Las fotos son su tesoro, en ellas tenemos noticia de sus infatigables gestiones, pero también son su perdición: hay consenso en que el álbum que le hizo un medio la pasada legislatura no le ayudó nada en las elecciones. Quizás por eso se prodiga un poco menos, aunque le siguen privando. El último ejemplo lo hemos visto este sábado con el Día del Libro. Este es un acto que Fernández Mañueco se guarda para sí desde hace tiempo, al menos, en lo que a cuestión de foto y declaraciones se refiere. Anda por allí, claro, el concejal de Cultura, pero ni interviene ni se pone en primer plano en el tradicional paseo que el primer edil se pega por los arcos de la Plaza Mayor. Ha sido así en los últimos años, pero este la escena ha cambiado.

 

Junto a Fernández Mañueco ha aparecido la rotunda figura del presidente de los comerciantes, Benjamín Crespo. Como todo el mundo sabe, se dedica a la distribución de pescado, y como todo el mundo sabe, eso no tiene mucho que ver con los libros. Pero es comercio, y en todo lo que huele a eso (a comercio) últimamente Mañueco tiene por costumbre hacer sitio a su lado en el encuadre a este personaje. Y da igual si la conexión es remota. 

 

La de este sábado era remotísima: al parecer, Aesco colabora en las dos cosas que se hacen en el Día del Libro, un marcapáginas y el sello que se pone en el zaguán del Ayuntamiento a quienes lo desean. Servidor no ve la colaboración por ninguna parte: los marcapáginas los hace y paga el Ayuntamiento y en el zaguán sólo había un ordenanza municipal que ponía el tampón a requerimiento de los lectores. Ni remotamente había nadie de Aesco. 

 

 

Lo que pasa es que la estrategia de visibilizar a esta asociación concreta no puede ser más descarada. Aesco hasta en la sopa... en el día de las letras.
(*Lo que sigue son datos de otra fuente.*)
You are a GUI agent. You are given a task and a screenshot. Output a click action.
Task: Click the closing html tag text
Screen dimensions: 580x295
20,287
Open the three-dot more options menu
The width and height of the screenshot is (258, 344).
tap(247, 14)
Da igual si las actividades del señor Crespo no tienen nada que ver con los libreros, que seguro que preferían que el alcalde hubiera invitado a su foto a alguien con más querencia por las letras. Tampoco pasa nada por dar protagonismo a la asociación en una campaña de comercio navideño en la que nada hace y nada paga. Pero hay que ponerle en las fotos, en las preciadas fotos de Fernández Mañueco. 

 

Hace sólo un par de años el señor Crespo era un apestado al que Mañueco y su clá dedicaban los peores epítetos; para los anales de la vergüenza de ambos quedará el trato que le dieron en un pleno. Claro que por entonces era 'el enemigo'. Allí se despacharon a gusto muchos de los que hoy le tienden la mano y hacen sitio en las fotos. Será la política.